The nuts had worked their way off the heavy bolts and the inside flange was missing.  This allowed both bolts to work their way over to dig into the side of the trailer tire, producing a loud whine and clouds of blue smoke.

Last time it happened outside Baker’s Feeds in Forfar with an empty trailer, so I nipped inside to buy nuts and washers, giggling at my good fortune to have a breakdown next to a hardware store.  This time I was 75 miles from home with 1500 pounds of tractor and mower aboard and no parts.  Not good.

The guy who sold me the tractor happened by.  I asked the location of the nearest Canadian Tire.  20 minutes west on Hwy 2.  O.K.  I unhitched and headed off. Thursday night at 7:00?  Lots of time.

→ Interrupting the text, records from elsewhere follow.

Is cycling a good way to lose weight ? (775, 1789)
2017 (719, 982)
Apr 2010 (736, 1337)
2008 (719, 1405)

This can still work.

Morrisburg Canadian Tire doesn’t carry flanges or heavy bolts.

In desperation I pulled into the first open shop door.  It turned out to be the maintenance garage of Cruickshank Construction.  A young man was just getting out of a large service truck.

I unloaded my tale of woe and asked if he had any ½” bolts and nuts.  He went to the bin and handed me a pair of magnificent, gold-coloured ½ inch bolts with nuts and washers.  Hope arose.  “I don’t suppose you’d have a flange?”

“Not here.”  He led me back to a bench near the open rear door of the large shop.  He held up a piece of ¼” strap steel.  “That do?”

“Coupla holes?” He walked over to a large drill press with a 5/8” bit in it, cut one hole and handed it to me to mark for the second.  I guessed 3” and he drilled it, then cut the strap off and burnished the edges on the abrasive wheel.

He wouldn’t take anything for the parts.  The flange with the oversized holes fitted perfectly and I was under way in short order for a leisurely drive up Hwy 2 and home with my new tractor.

This story could have gone off in a much different direction except that an off-duty Cruickshank employee at 7:30 on a Thursday night gave a stranger a break.   Thank you for the help, Matthew Barkley.